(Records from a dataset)

______

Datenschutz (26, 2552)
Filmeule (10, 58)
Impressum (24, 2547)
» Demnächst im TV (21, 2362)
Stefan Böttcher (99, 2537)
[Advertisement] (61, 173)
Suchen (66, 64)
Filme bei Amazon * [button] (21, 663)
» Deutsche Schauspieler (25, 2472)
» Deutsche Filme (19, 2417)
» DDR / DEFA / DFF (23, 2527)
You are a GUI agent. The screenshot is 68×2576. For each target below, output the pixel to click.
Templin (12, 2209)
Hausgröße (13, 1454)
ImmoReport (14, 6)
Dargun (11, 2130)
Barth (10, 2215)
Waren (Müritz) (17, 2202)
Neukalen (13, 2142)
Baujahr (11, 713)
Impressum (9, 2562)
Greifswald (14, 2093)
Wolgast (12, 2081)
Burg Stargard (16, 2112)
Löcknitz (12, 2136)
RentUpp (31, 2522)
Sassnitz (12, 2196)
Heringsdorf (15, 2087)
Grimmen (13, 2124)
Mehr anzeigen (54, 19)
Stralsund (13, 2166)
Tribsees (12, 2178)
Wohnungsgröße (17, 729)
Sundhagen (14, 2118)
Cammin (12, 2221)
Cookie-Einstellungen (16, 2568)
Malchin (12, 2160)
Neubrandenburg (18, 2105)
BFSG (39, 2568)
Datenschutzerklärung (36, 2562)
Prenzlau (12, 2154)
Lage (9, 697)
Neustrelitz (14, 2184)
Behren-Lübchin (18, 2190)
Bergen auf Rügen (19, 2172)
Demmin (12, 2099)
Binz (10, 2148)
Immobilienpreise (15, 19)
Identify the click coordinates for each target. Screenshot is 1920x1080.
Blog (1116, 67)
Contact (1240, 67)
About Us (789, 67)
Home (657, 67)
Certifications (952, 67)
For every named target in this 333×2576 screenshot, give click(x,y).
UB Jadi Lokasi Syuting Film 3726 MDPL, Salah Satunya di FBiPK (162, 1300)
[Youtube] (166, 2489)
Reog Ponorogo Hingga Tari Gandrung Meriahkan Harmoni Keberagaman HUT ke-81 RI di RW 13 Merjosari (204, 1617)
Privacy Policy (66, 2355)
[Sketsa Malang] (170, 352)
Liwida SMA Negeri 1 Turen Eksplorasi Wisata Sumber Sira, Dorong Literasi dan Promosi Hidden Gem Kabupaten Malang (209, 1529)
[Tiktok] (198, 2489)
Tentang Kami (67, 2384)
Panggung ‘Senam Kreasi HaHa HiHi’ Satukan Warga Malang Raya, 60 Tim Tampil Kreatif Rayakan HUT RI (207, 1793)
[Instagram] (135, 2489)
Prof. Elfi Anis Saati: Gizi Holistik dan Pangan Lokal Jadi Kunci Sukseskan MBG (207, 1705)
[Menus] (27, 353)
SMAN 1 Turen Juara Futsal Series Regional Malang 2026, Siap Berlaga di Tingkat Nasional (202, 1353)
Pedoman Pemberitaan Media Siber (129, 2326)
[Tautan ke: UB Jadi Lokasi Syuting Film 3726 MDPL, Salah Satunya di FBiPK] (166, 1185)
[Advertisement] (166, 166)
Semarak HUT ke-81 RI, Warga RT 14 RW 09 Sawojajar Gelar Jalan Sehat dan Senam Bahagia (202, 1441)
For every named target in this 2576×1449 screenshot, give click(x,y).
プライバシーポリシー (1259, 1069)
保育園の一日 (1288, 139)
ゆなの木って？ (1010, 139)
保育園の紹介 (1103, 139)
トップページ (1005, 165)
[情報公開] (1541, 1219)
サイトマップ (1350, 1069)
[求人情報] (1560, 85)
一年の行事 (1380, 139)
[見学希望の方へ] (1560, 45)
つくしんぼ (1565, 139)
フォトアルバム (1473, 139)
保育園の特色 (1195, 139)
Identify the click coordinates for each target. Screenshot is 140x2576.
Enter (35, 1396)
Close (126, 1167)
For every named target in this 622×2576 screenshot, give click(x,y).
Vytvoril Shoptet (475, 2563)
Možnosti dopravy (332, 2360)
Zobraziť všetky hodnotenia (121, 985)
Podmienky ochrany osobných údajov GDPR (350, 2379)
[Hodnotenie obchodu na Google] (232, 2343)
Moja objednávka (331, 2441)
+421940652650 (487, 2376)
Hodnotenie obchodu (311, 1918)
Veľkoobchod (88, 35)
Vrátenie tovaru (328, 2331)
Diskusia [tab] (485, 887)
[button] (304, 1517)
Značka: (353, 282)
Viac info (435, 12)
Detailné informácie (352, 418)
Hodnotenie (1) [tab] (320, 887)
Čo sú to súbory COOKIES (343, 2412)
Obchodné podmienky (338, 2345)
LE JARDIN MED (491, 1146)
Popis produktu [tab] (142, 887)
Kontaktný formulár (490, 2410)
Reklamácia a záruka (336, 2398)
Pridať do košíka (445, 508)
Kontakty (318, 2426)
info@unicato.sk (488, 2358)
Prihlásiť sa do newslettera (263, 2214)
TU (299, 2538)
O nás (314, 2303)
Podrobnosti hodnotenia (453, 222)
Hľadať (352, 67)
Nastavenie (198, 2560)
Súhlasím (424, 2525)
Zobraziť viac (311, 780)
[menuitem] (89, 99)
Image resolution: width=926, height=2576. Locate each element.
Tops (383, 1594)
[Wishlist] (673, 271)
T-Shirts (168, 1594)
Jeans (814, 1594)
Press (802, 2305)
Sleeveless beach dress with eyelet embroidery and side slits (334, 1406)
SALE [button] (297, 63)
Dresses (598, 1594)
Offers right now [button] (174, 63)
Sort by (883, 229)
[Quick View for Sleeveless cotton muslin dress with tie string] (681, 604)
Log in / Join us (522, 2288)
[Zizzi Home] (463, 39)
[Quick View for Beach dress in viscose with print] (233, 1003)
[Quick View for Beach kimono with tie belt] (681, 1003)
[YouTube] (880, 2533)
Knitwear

______

▸ YOUR INSTRUCTIONS: Please return all lines from the records that hold the word "every".

▸ SOLUTION FOR THIS TASK:
For every named target in this 333×2576 screenshot, give click(x,y).
For every named target in this 2576×1449 screenshot, give click(x,y).
For every named target in this 622×2576 screenshot, give click(x,y).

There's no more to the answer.